The Women’s Center hosted Crazy In Love, a hands-on exhibit about domestic violence on college campuses. The program was meant to make students and faculty aware of the warning signs of domestic violence.
“The exhibit is helpful to those involved in domestic abuse, as well as loved ones who may be involved,” said Kendall Swinney, graduate student from Murray. “It lets people see the different types of abuse, as well as how to determine if a relationship is unhealthy. It can be hard to realize that a relationship is unhealthy until you are aware of the warning signs.”
The exhibit was free of charge and open to all students and faculty on campus from Monday through Thursday in Wrather Museum. The Women’s Center also encouraged and invited volunteers to help guide and answer the questions of those who visited.
“I wanted to volunteer for something that would help me if I ever needed it,” said Quiana Mayes, sophomore from Murray. “Being a woman, the exhibit showed me the warning signs of an unhealthy relationship so that I am better prepared if I ever experience a similar situation.”
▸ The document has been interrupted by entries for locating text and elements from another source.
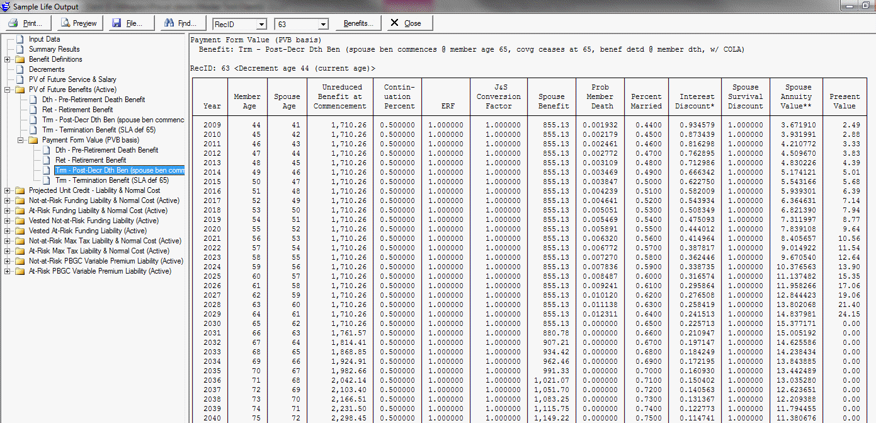876x423 pixels.
Task: Click the Projected Unit Credit folder icon
Action: click(20, 190)
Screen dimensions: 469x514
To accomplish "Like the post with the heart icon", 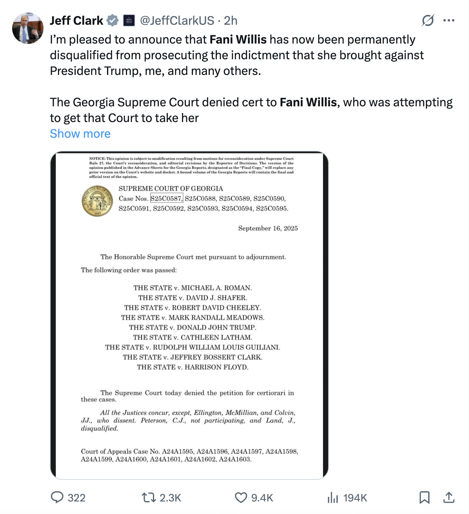I will (241, 498).
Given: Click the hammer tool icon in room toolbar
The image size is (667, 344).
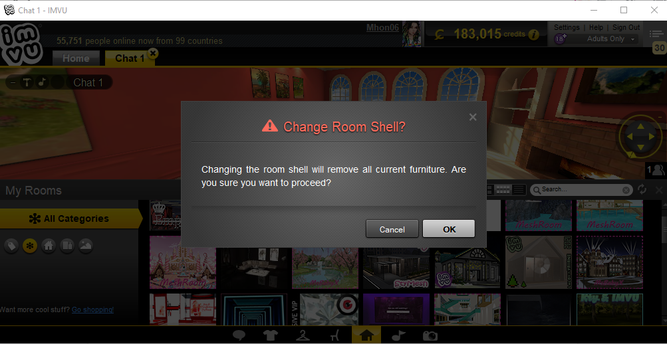Looking at the screenshot, I should pos(27,82).
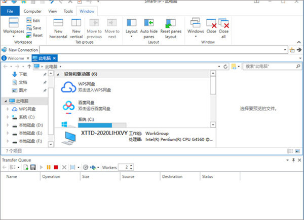Expand the 本地磁盘 (D:) tree node
This screenshot has width=304, height=220.
click(7, 124)
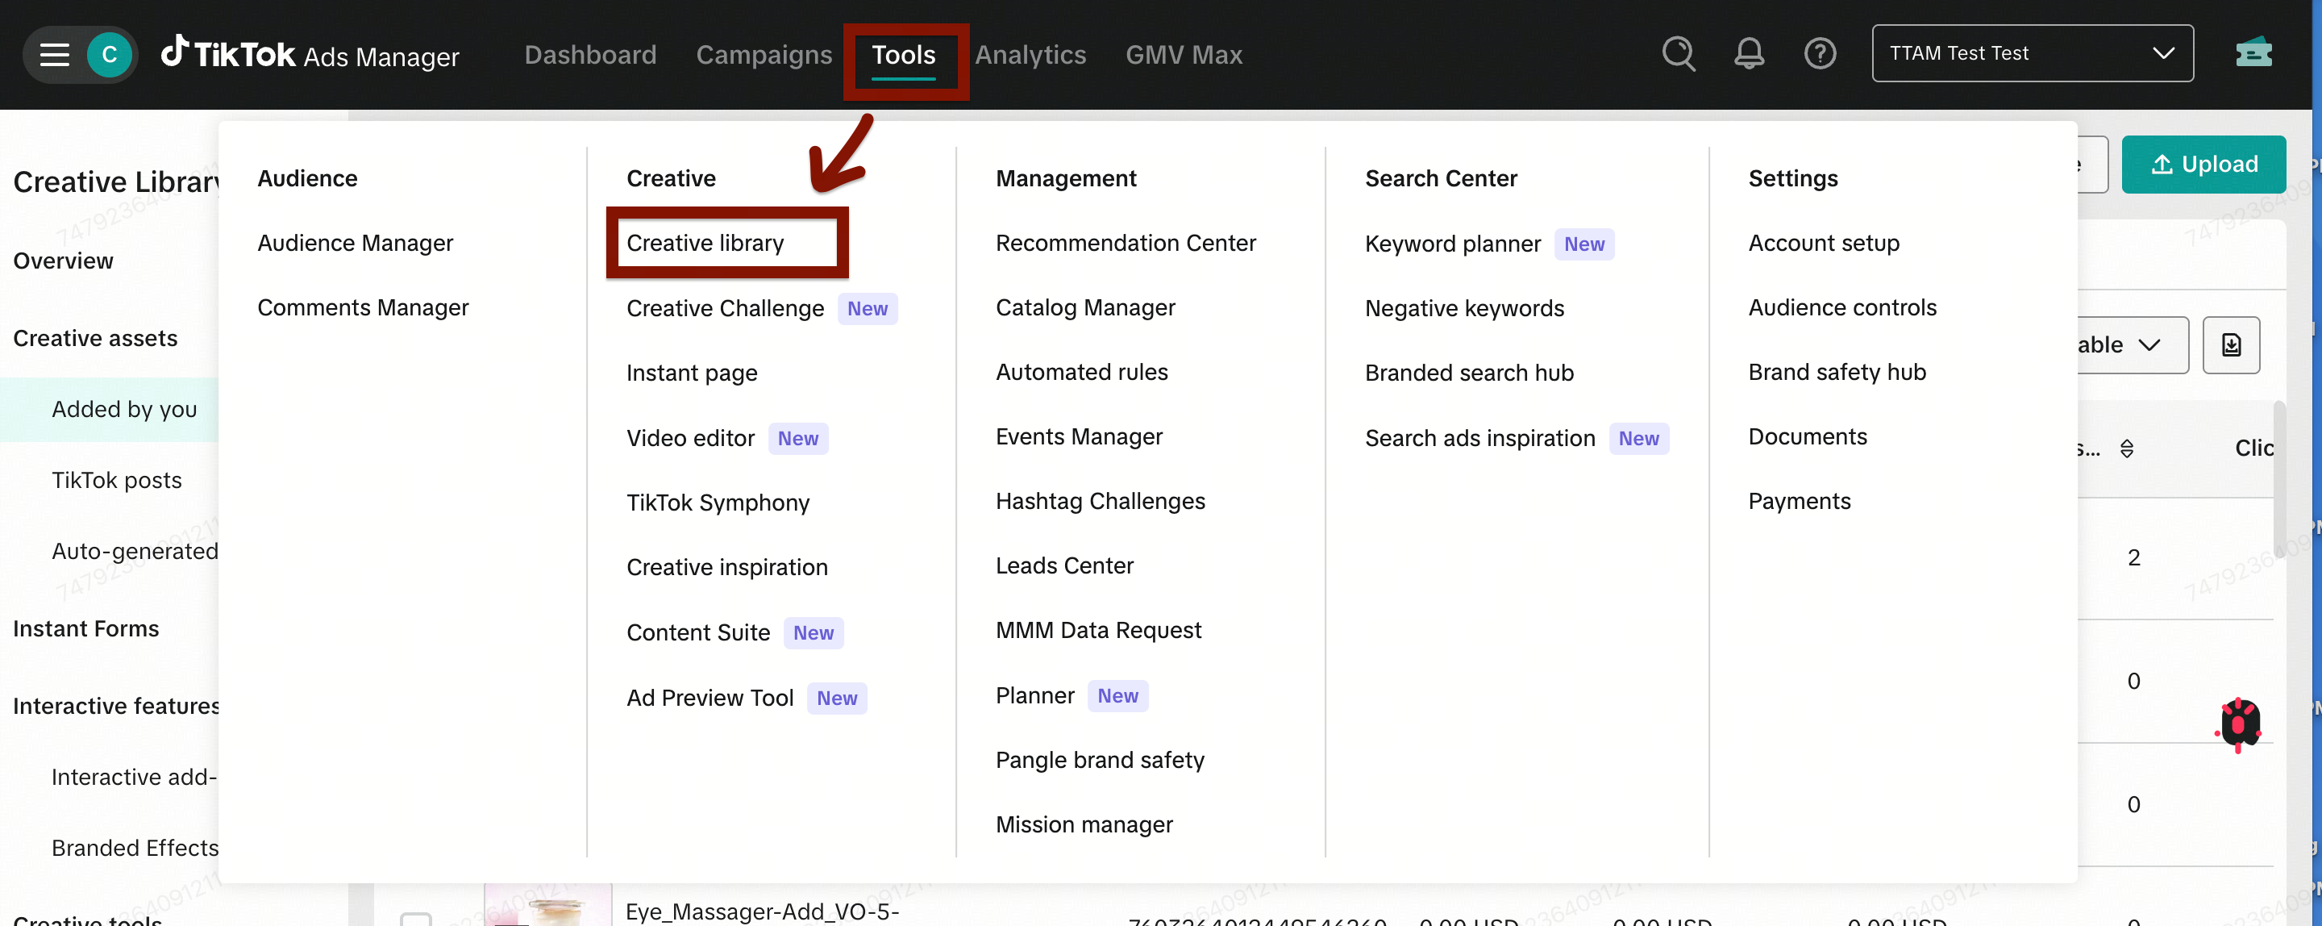Click the export file icon button
Viewport: 2322px width, 926px height.
tap(2230, 344)
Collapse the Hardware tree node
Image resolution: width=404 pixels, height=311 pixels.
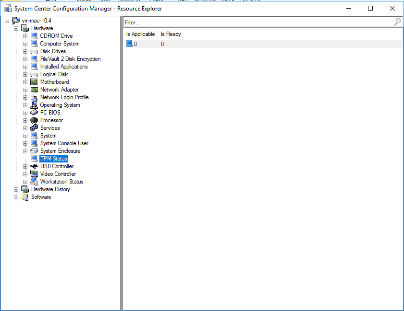16,28
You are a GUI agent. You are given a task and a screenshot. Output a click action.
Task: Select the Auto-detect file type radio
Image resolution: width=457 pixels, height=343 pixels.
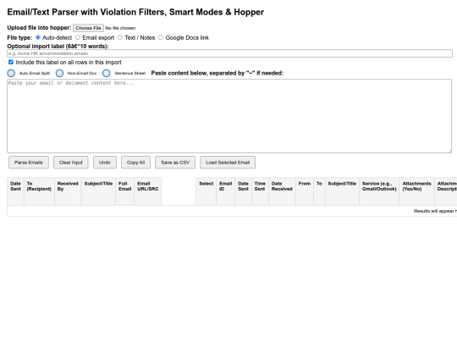pyautogui.click(x=38, y=37)
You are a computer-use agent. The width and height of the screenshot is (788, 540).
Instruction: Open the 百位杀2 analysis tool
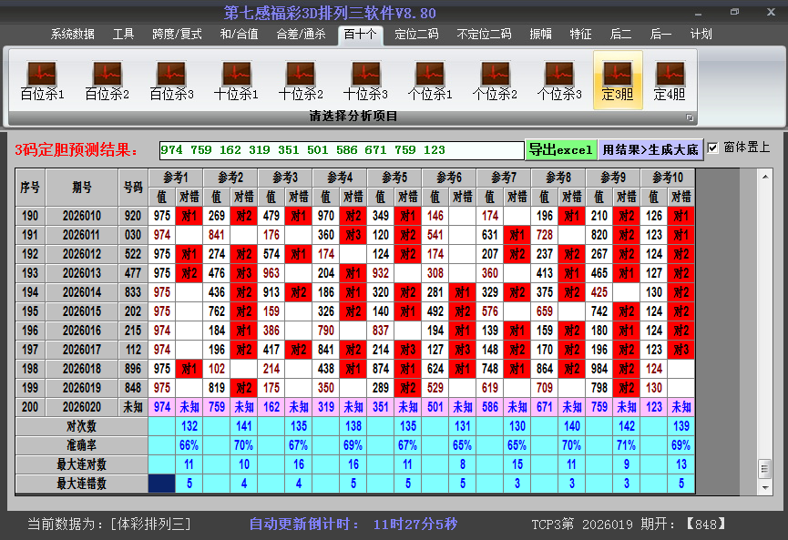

The walk-through exhibit included journal entries of a fictional couple it was showcasing, as well as video clips and other visual aids such as notes left around a house and day-to-day to-do lists. Separated into four rooms, an entire relationship over the course of less than a year was depicted. Each room represented different stages of what is known as the battering cycle.
According to the Women’s Center, the battering cycle includes the honeymoon stage, the tension building stage and the acute explosion stage.
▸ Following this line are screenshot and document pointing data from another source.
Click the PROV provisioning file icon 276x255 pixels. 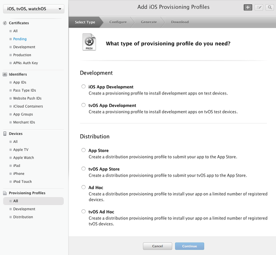click(x=89, y=42)
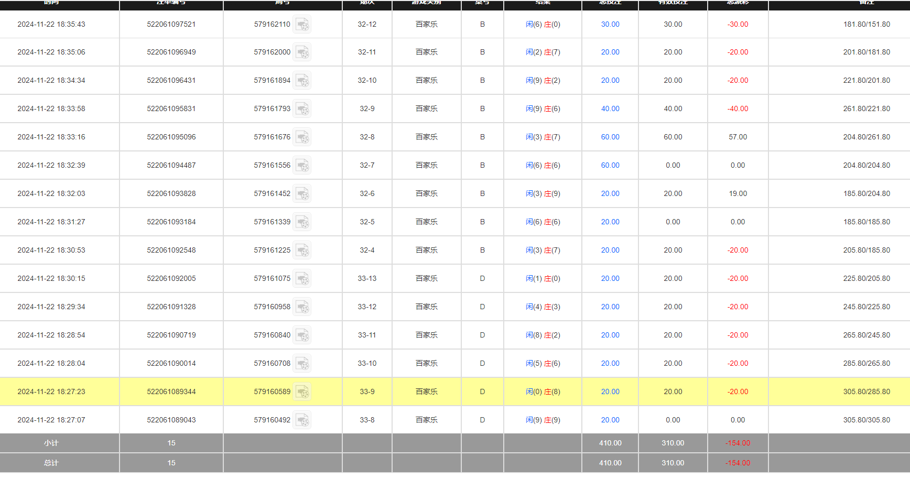
Task: Click video icon next to round 579160840
Action: coord(302,335)
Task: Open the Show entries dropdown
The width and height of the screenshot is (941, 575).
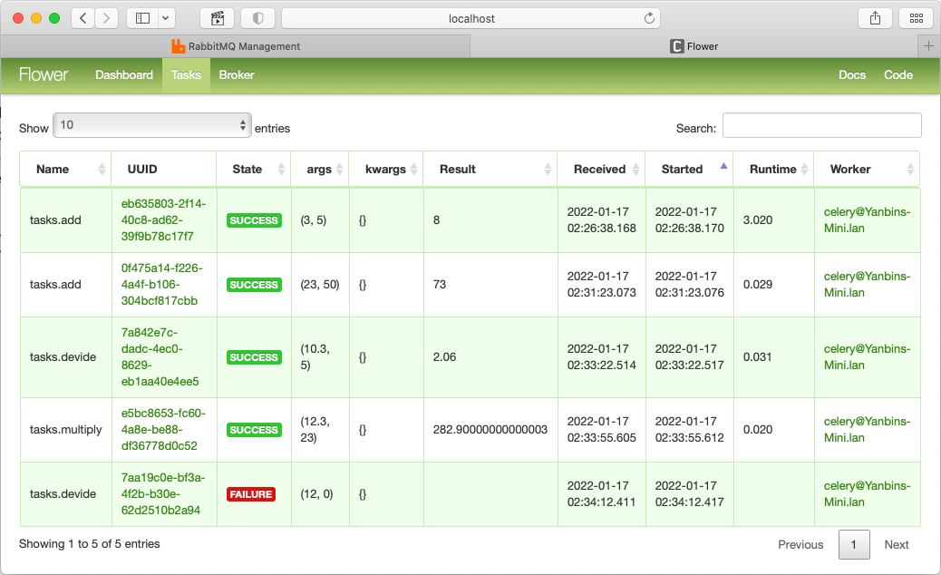Action: pos(151,125)
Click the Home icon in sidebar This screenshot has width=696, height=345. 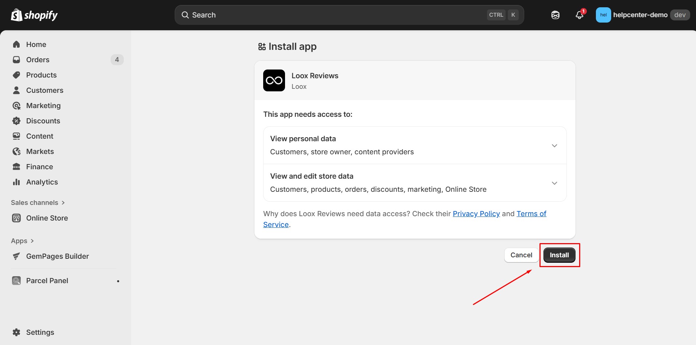[16, 44]
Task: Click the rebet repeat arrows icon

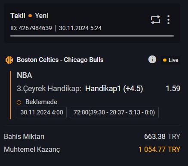Action: coord(155,20)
Room one of the exhibit introduced the new relationship, the honeymoon stage, as something beneficial to both parties involved. The journal entries written by Jenna, the female involved, were full of excitement. Her to-do lists were full of dates with Chris, the boyfriend, group outings with friends and study time for exams. Usually, the honeymoon stage is full of presents, praise and the belief that nothing could go wrong.
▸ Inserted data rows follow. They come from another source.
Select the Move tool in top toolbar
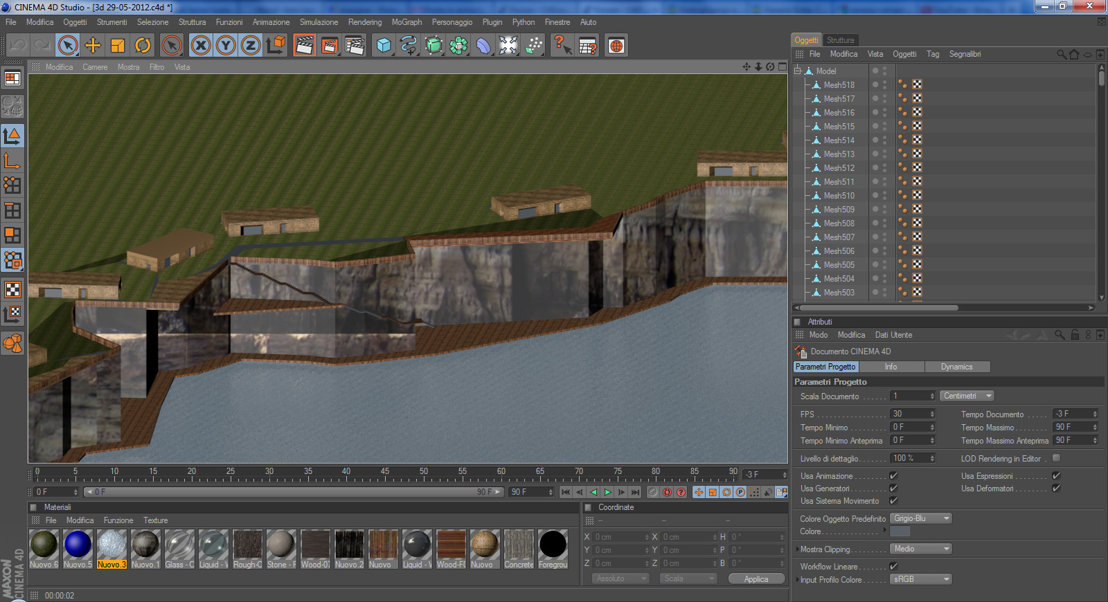This screenshot has height=602, width=1108. click(93, 46)
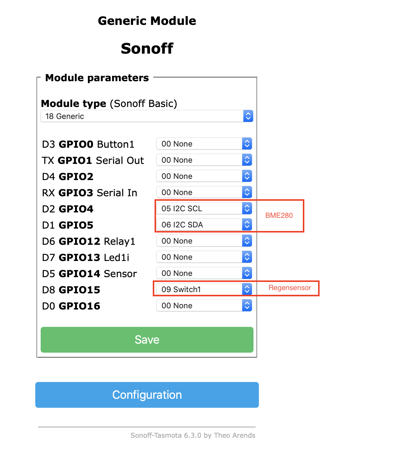
Task: Click the arrow icon on GPIO12 Relay1 selector
Action: [247, 241]
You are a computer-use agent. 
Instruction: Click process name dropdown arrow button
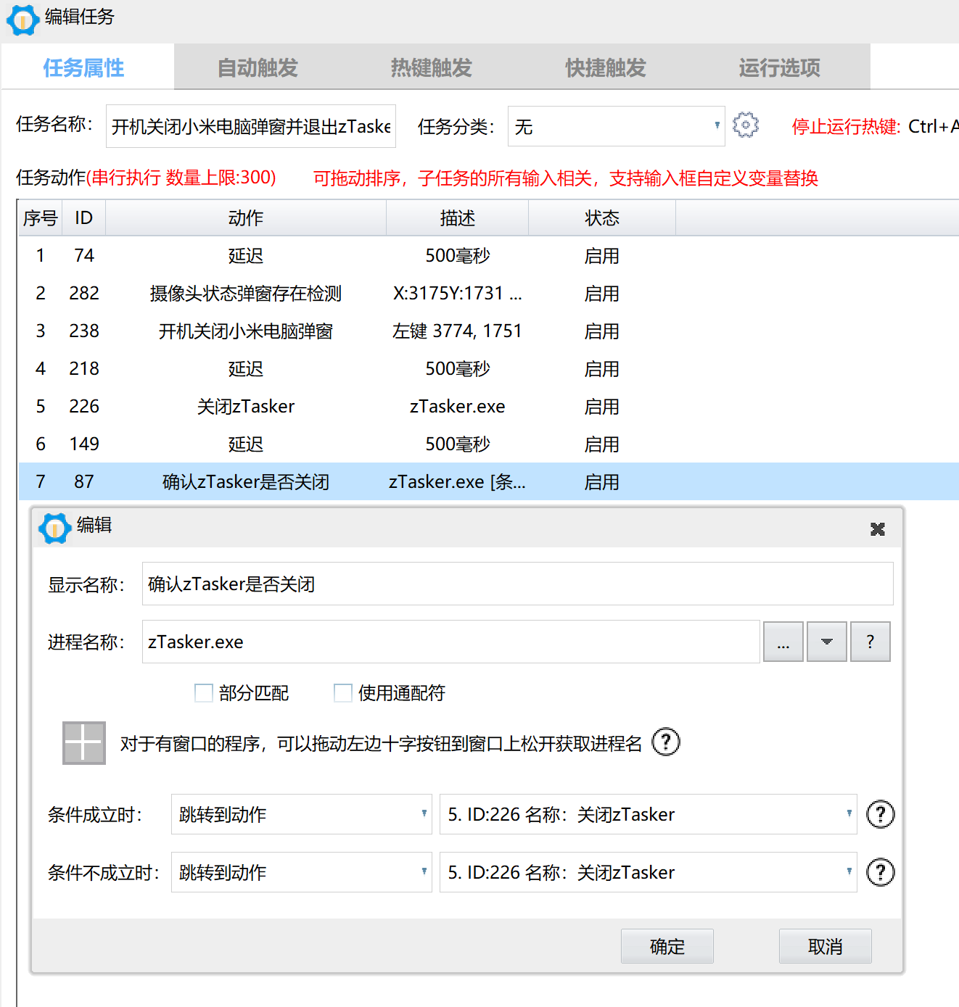[x=826, y=642]
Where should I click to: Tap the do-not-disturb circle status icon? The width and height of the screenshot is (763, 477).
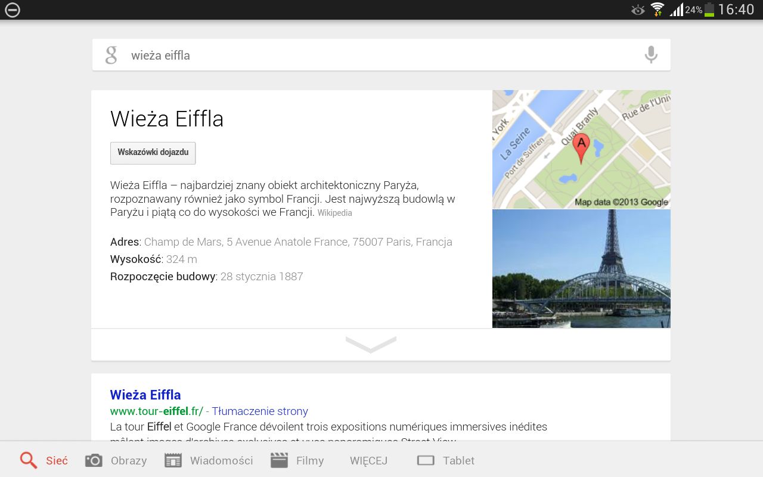[x=13, y=10]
In rooms two and three, Jenna’s stress level increases and plans begin to disappear. Journal entries were filled with negative words while self-doubt filled her mind. The exhibit showed that the tension building stage develops when stress overwhelms the relationship. Arguments and fights replaced sweet messages and caring words. Tension between the couple involved putting the other person down and making them feel as if they were the cause of the struggling relationship.
Room four, the final room, showed Jenna realizing she was in an abusive relationship and is ready to get herself out. Restraints against Chris were acquired, but for someone as abusive as he was, Chris didn’t accept Jenna leaving him. Ultimately, actions were taken too late and it led to her unfortunate death. Acute explosion, showcased in room four, is the stage when the abuser accepts that they are out of control and releases rage through hitting, yelling, humiliation and sometimes the use of weapons on the victim. The stage doesn’t end until the abuser believes the victim has learned his or her lesson, which could sometimes mean death.
“The Women’s Center held Crazy In Love to open eyes to similar situations,” said Stephanie Smith, senior and Women’s Center worker from Murray. “Domestic violence isn’t talked about often.”
The interactive and realistic exhibit, Crazy In Love, brings attention to signs that could save a loved one’s life. Warning signs include pushes, slaps, forceful restraints, breaking of furniture or any other physical action that could cause pain to a person or destruction of property. Emotional warning signs include the ignoring of feelings, withholding of affection, humiliation, manipulation and restriction of social life with friends or family.
“Relationships are over-hyped these days,” Smith said. “They move fast. They tend to start off normal and the people involved are crazy in love. They ignore that people can change and don’t see the signs or refuse to see them. It’s a real issue that needs to be addressed. The exhibit was designed to be a conversation starter of sorts.”